**PAGE TEXT:**
Nov 17, 2004 12:09 PM
by Jerry Hejka-Ekins

Interesting observation. This mantra suggests to me a third state where 
word and meaning unite. Or perhaps, even that third state is by its 
nature, one of infinite possibilities. 

Regina St Clare wrote:

>Jerry, excellent discourse...equates my favorite sanskrit mantra..."word and meaning united, for right understanding..."and my seven language links of conscious communication.
>MOST relevant to explore.
>-- Jerry Hejka-Ekins <> wrote:
> Hello Dallas,
>In continuing our discussion on communicating Theosophy to this 
>post-modern generation, I now realize that I have been remiss by not 
>taking the time to properly frame and define terms "meditation" and 
>"post modernism." Consequently, we seem to to have been going back and 
>forth on points of Theosophical teaching, which we largely agree upon 
>already, and never getting to the issues we have been trying to discuss. 
>As you point out, "there are a number of definitions" of meditation. I 
>don't claim any special knowledge about it and don't propose to add to 
>the definitions that are already out there. Rather, I just want to 
>speak to what I have observed and learned over the years.
>>DTB Agreed - I would say that meditation is very deep thinking on an
>>abstract plane where there are no special conditions or positions other than
>>a seeking for universal and impersonal truth.

(Text and element pointing records)
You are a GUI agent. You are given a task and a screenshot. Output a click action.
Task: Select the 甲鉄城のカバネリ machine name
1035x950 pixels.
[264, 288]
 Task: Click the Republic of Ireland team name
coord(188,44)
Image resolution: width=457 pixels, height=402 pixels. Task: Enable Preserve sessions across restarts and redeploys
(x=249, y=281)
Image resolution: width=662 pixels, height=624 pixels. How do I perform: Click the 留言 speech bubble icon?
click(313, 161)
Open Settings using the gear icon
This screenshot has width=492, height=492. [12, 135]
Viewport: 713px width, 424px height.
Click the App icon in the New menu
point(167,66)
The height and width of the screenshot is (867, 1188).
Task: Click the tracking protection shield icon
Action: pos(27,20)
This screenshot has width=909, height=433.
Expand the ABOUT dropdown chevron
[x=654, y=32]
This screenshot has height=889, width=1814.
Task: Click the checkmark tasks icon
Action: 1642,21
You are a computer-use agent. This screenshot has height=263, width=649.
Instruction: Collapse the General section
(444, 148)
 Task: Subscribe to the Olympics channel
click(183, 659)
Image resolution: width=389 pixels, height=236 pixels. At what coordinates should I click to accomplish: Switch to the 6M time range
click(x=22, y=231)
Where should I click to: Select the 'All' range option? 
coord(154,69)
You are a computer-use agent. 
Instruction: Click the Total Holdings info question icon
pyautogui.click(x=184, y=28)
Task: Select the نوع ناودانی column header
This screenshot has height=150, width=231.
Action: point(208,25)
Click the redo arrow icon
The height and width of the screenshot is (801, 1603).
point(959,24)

**WHAT IS ASKED:**
Rewrite the stretch of the post from "Interesting observation. This" through "of infinite possibilities.", changing "infinite" to "endless". This material has no connection to the post.

**FINAL RESULT:**
Interesting observation. This mantra suggests to me a third state where 
word and meaning unite. Or perhaps, even that third state is by its 
nature, one of endless possibilities.